Ad 6/7) file type (TIFF, PNG, JPG) it does not affect the processing of custom image data. The file is only used to store image data (loss/lossless), but Affinity always works with full information/quality.

If you want to speed up the application (reduce its memory requirements), reduce the processed images - reduce them resolution (number of pixels) or color depth.

Affinity Store (MSI/EXE): Affinity Suite (ADe, APh, APu) 2.5.7.2948 (Retail)
Dell OptiPlex 7060, i5-8500 3.00 GHz, 16 GB, Intel UHD Graphics 630, Dell P2417H 1920 x 1080, Windows 11 Pro, Version 24H2, Build 26100.2605.
Dell Latitude E5570, i5-6440HQ 2.60 GHz, 8 GB, Intel HD Graphics 530, 1920 x 1080, Windows 11 Pro, Version 24H2, Build 26100.2605.
Intel NUC5PGYH, Pentium N3700 2.40 GHz, 8 GB, Intel HD Graphics, EIZO EV2456 1920 x 1200, Windows 10 Pro, Version 21H1, Build 19043.2130.

Posted

#3 was very likely a misstep.  Setting the RAM usage limit higher than the physical memory on your computer is more likely to slow things down than to speed them up.

 

Instead of saving in another non-native format, save as a native Affinity document - do a SAVE not an EXPORT - and work from that.  Do the EXPORT of the final product when you are finished.

 

Under Preferences -> Performance, try:

  • Reduce the RAM Usage Limit below the 8 GB of physical RAM you have (try 7 GB for example).
  • Toggle the checkbox to enable metal compute if it is available.  If things get slower, switch it back.
  • Change the "Display" setting: if it is on OpenGL, try Metal; if it is on Metal, try OpenGL.  If things get slower, switch it back.
Posted

fde1:

Thanks for the tip about setting RAM usage below the physical memory. I lowered it and the tool works a little better now, but it's still abysmally slow. Hardware acceleration is enabled for metal computing but it's not an option for the display. I tried things with metal enabled and without and there was little change in performance. 

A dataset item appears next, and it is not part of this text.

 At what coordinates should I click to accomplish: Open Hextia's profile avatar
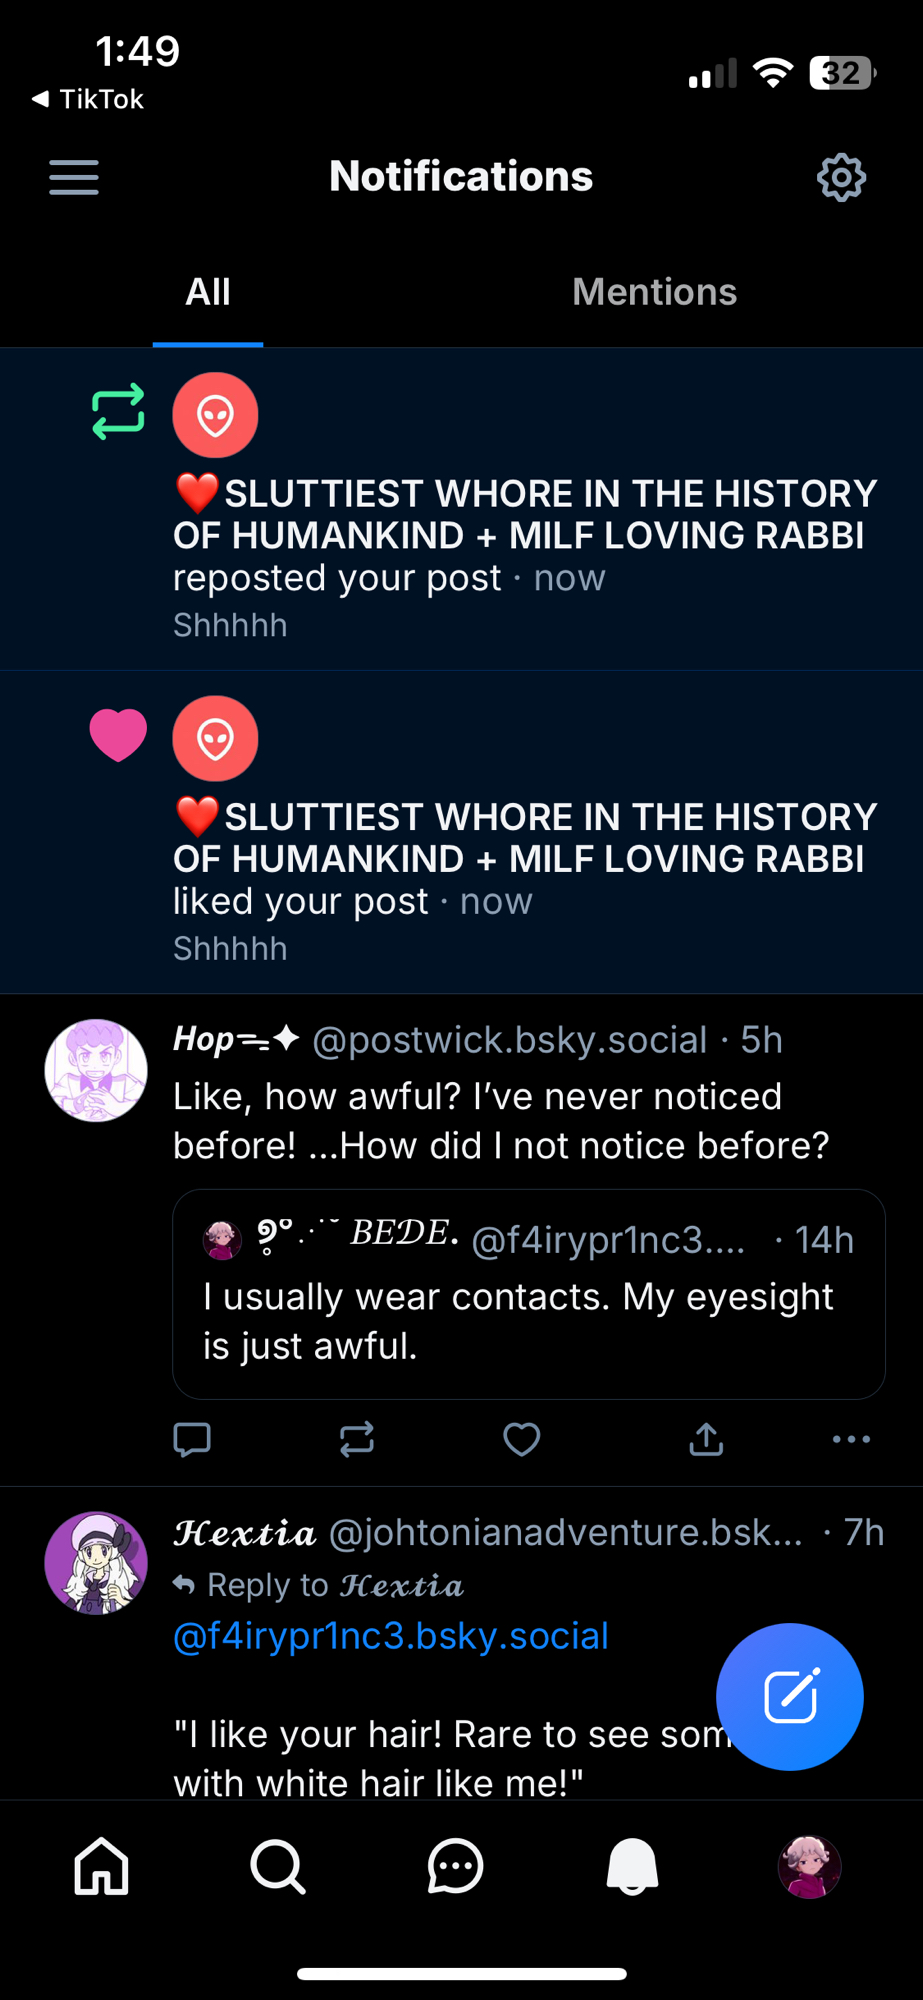click(96, 1562)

It's curious to me that, while the other operations on this file in the tutorial are a little slow but work within the tolerances I'd expect for a file of this size, when using the Flood Select tool the program just hits a wall. And because it happens while working through a tutorial project from the workbook Affinity publishes, using files they supply, I feel like they wouldn't put it out there if it were a speed problem in the application, which is why I've been assuming it's a problem on my end. But unless someone can point to the issue on my machine, I'll start wondering again if the problem's in Affinity Photo...

Also, regarding the file format, I'd been working with the aphoto file originally when I encountered the problem. I only tried the other formats to see if they were any better.

Thanks for the advice. I'm hoping someone from the Affinity team can respond...

 

Posted

Changing filetype should not matter, internally Photo still works like using .afphoto file. 

8 GB is a bit low RAM for big project but maybe someone can check if it should be enough for mentioned project. (I have also mid-12 MBP but 13" so I have upped RAM to 16 GB ages ago...)

Posted
On 4/9/2020 at 4:00 AM, Fixx said:

8 GB is a bit low RAM for big project

I've also been wondering about this.

 

On my Mac Affinity Photo was taking up roughly 686 MB of RAM with no document open.

Opening a 49 MB TIFF file spiked that to 853 MB, an increase of nearly 200 MB.

If the OP has a 380 MB TIFF, rounding up to 400 MB times 4 gives about 1.6 GB of memory usage, so figure on over 2 GB of memory usage for Affinity Photo - as a starting point.  Add the OS plus disk cache to that, and even with nothing else running, I suspect 8 GB is enough to function, but may be a bit constraining, particularly if more layers are added.

 

To @jmagill: close all applications you don't need, then open Activity Monitor (under /Applications/Utilities) and go to the Memory tab.

While using Photo and experiencing the slow performance, check the "Swap Used" along the bottom of that Memory tab - if that number is significant then your computer is probably suffering due to low system memory.